Par cette action symbolique, elles entendaient attirer l'attention sur l'absence de protection des travailleuses domestiques en situation irrégulière qui voudraient dénoncer des violences de leur employeur.

Environ 80 personnes ont participé à l'action mercredi, entre 18h et 19h30. La chanteuse lyrique Catherine Maufroy a ouvert la manifestation sur un air de Sergei Rachmaninoff traitant de migration. Deux grandes banderoles disposées autour de la scène clamaient: "Egalité et justice pour tous !" et "Vos toilettes propres, nos propres papiers!".

Les piliers du théâtre de La Monnaie avaient été placardés de centaines de cartes postales adressées aux décideurs politiques.

La Ligue des travailleuses domestiques de la CSC réclame pour les femmes qui portent plainte contre leurs patrons la délivrance d'un titre de séjour provisoire, valable pour la durée de la procédure, un accès aux refuges en cas de violences et un traitement égalitaire dans les centres de prévention contre les violences sexuelles. Elle exige l'accélération de la ratification de la convention C190 de l'Organisation internationale du Travail (OIT) sur les violences au travail et l'application de la C189 contre l'exploitation des travailleuses domestiques ratifiée par la Belgique en 2015.

"La police est tenue de prévenir l'Office des Étrangers", explique Eva Jiménez Lamas, responsable syndicale interprofessionnelle CSC-Bruxelles. "Comme elles sont en situation irrégulière et qu'elles n'ont pas de réelles garanties pour les protéger, elles ont peur d'aller porter plainte à la police. C'est pareil pour les travailleurs sans-papiers.
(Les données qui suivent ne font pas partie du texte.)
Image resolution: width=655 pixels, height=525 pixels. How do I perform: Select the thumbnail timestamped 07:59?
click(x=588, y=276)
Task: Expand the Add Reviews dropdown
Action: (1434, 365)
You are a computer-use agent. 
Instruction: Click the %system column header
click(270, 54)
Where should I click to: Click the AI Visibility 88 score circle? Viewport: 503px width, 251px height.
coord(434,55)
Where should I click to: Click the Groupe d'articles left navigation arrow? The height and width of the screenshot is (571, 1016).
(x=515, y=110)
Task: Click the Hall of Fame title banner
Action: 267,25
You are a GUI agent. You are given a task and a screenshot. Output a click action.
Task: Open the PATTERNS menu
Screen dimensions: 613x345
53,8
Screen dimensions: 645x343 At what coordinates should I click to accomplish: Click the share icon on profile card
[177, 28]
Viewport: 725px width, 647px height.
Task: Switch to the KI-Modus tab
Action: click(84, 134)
Tous les travailleurs sans-papiers peuvent normalement porter plainte contre leurs employeurs dans le cadre de la directive européenne Sanctions, mais comme ils ne reçoivent pas le titre de séjour durant la durée de la procédure, ils ne portent pas plainte par peur d'être placés en détention dans un centre fermé. L'article 13.4 de la directive Sanctions, qui permet de donner ce titre de séjour pour la durée de la procédure, n'a pas été transposé en Belgique".

Les manifestants s'adressaient au Secrétaire d'Etat fédéral à l'Asile et à la Migration Sammy Mahdi, au ministre bruxellois de l'Emploi Bernard Clerfayt, à la Secrétaire d'Etat bruxelloise à l'Egalité des chances Nawal Ben Hamou et à la Secrétaire d'Etat fédérale à l'Egalité des chances et à la Diversité Sarah Schlitz.